Global experts meet in Kigali to discuss climate change

Environment
It is essential to build a science base and research capacity in Africa for the benefit of the local and global population. Contingent on the success of this are important components of our daily life and of our future: climate change, health, food security, energy, urban planning and transport, to name a few.

While there has been progress made in scientific knowledge over the last century, it has not yet delivered equal quality of knowledge and outcomes for both genders. Much still needs to be done to advance policies for solutions in science.
“50% of drugs have different adverse effects in women and men but more than 75% of biomedical studies use male subjects only which means we don’t understand why drugs can be more toxic to women” 
“96% of ecosystem studies do not look at sex differences in the populations which means we don’t know how climate change will affect the natural environment and biodiversity” 
“Women have 47% higher risk of injury in a car crash but all cars are tested on male crash test dummies – there are no female crash test dummies”  


We need women and men in science because gender balance in teams improves collective intelligence of the team, produces more balanced assessment of risk and more effective problem solving when things go wrong, and achieves better communication and understanding of the problem’s context.
The economic, societal and human well-being benefits can only be achieved if there is commitment by all stakeholders to use the best scientific knowledge when formulating solutions that ask: Will these interventions work equally well for women?
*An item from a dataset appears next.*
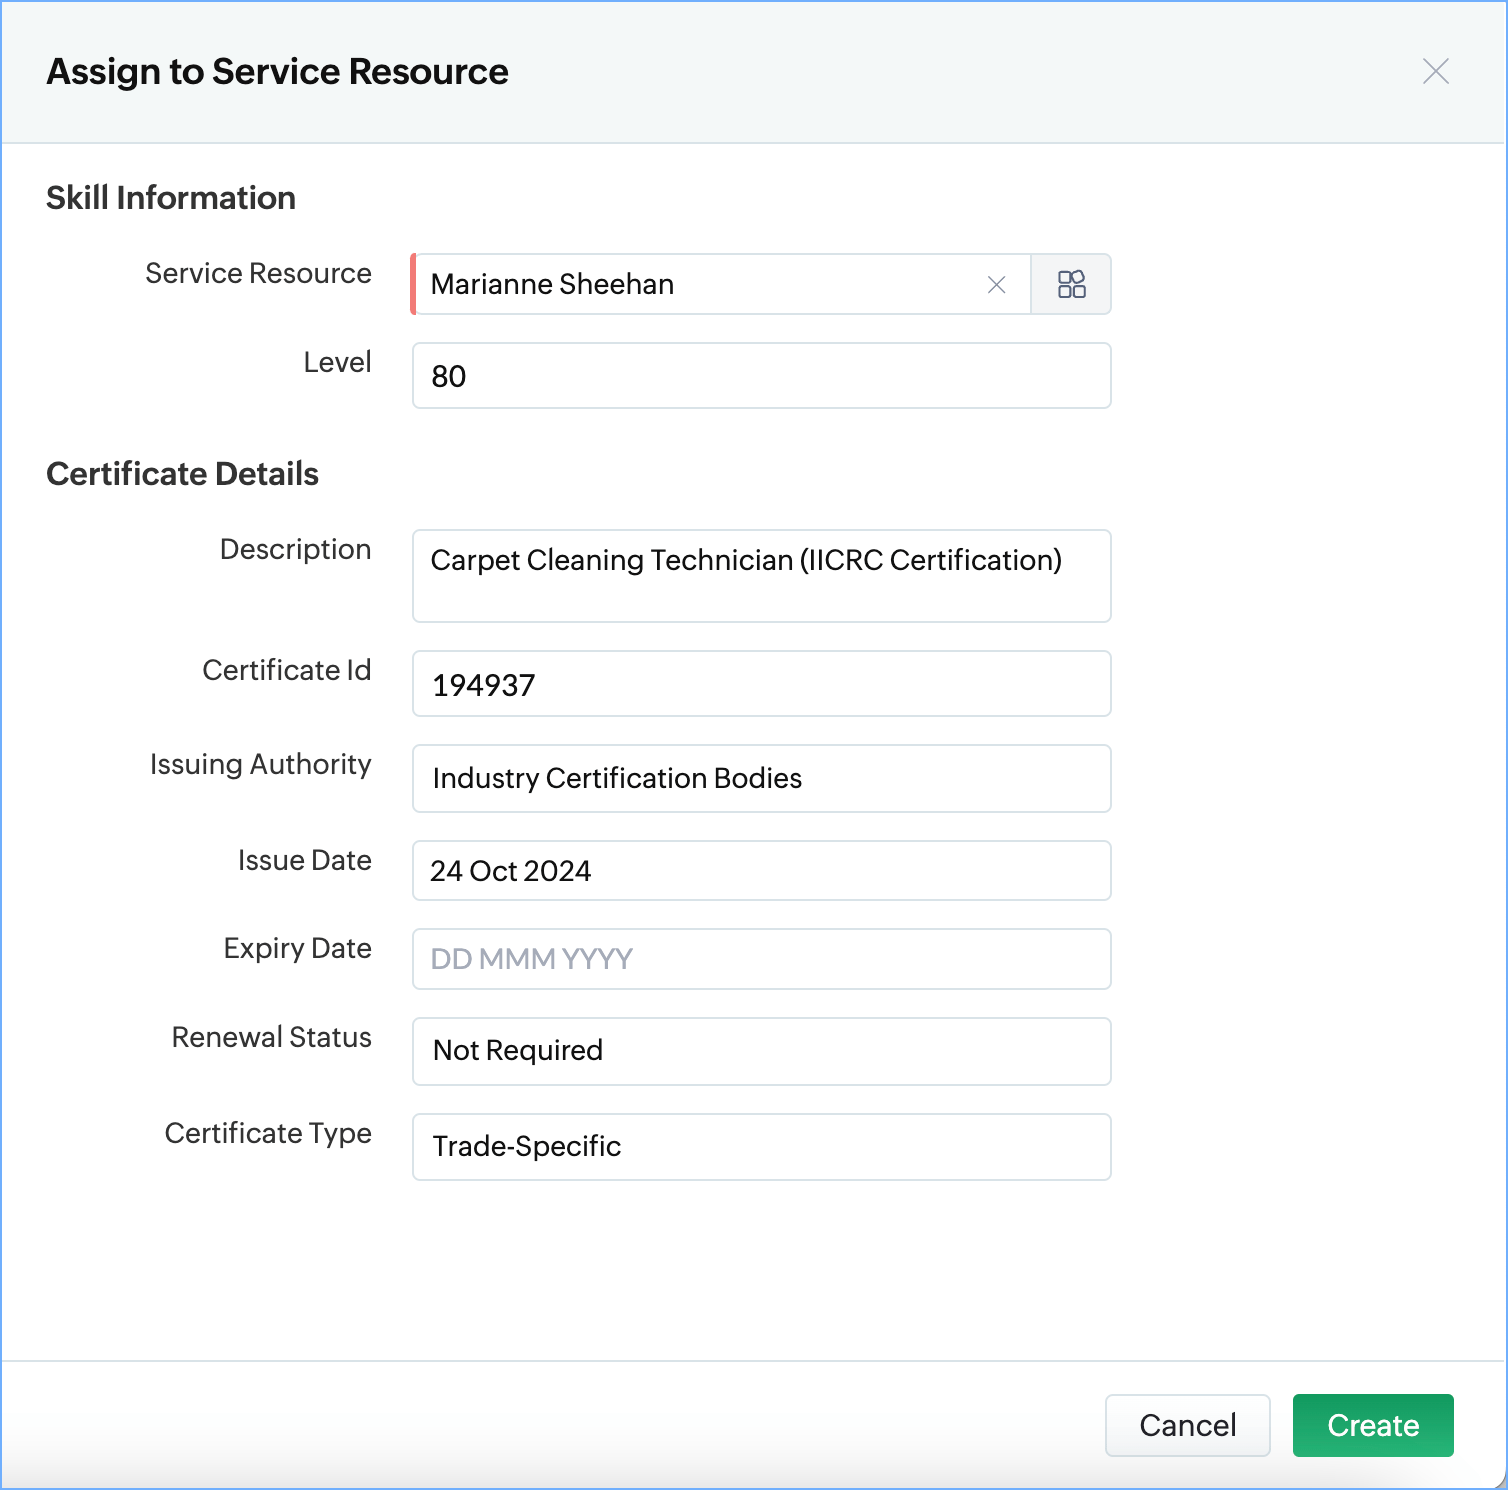1508x1490 pixels.
Task: Click the Service Resource name field
Action: [x=700, y=285]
Will they work equally well for men? Examining science through the gender lens requires a global dialogue.
WHAT: Gender Summit 14 – Africa is organized by African Institute for Mathematical Sciences, in partnership with leading science institutions across Africa. The 2-day event focuses on the effects of Climate Change. Titled “Climate Change through the Gender Lens: Focus on Africa” the program comprises six plenary sessions and four parallel sessions structured around: Advancing Gender Sensitive Climate Change Research and Advancing Gender Sensitive Climate Change Education. There is also a poster exhibition, professional networking activities, and interlinked public engagement side-events.
Topics of discussion include: 
  • Strengthening co-operation between key actors in and outside the science landscape in Africa;
  • Connecting the reality of the UN Sustainable Development targets with technological advancements, and the vision of the 4th Industrial Revolution and;
  • Scientific knowledge base and application in the context of priority political and policy drivers.
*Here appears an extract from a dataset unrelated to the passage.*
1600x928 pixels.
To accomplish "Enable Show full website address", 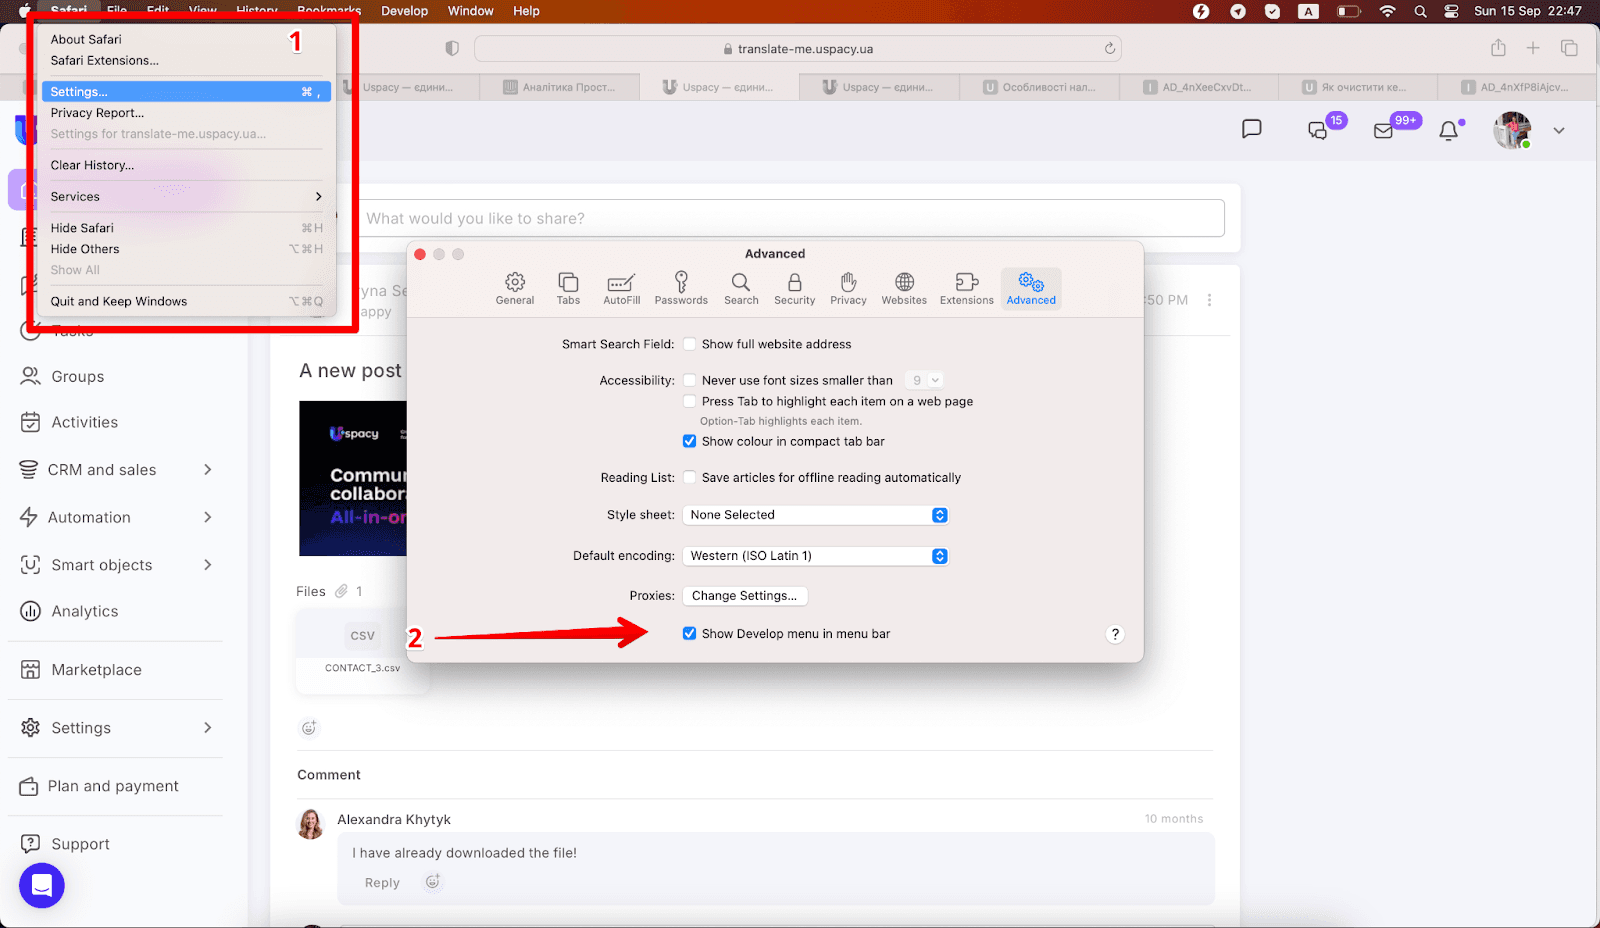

WHY: The overarching mission of The Gender Summit is Quality Research through Equality with the aim of reaching consensus, based on scientific evidence, on where improvements to science knowledge and science practice are needed and who should act. Applying the gender lens helps improve research excellence and create opportunities to ask new questions, create sustainable technological innovations and provide better knowledge for development measures.
This is particularly critical now because of the targets of the UN Sustainable Development Agenda and the importance of the gender issue across all Sustainable Development Goals, SDGs, and not just SDG 5, which deals with empowerment of women and girls as a social goal.
The goals of Africa 2063 and the CESA policy agenda also need to be subject to gender analysis to ensure that best research is produced in Africa, for Africa.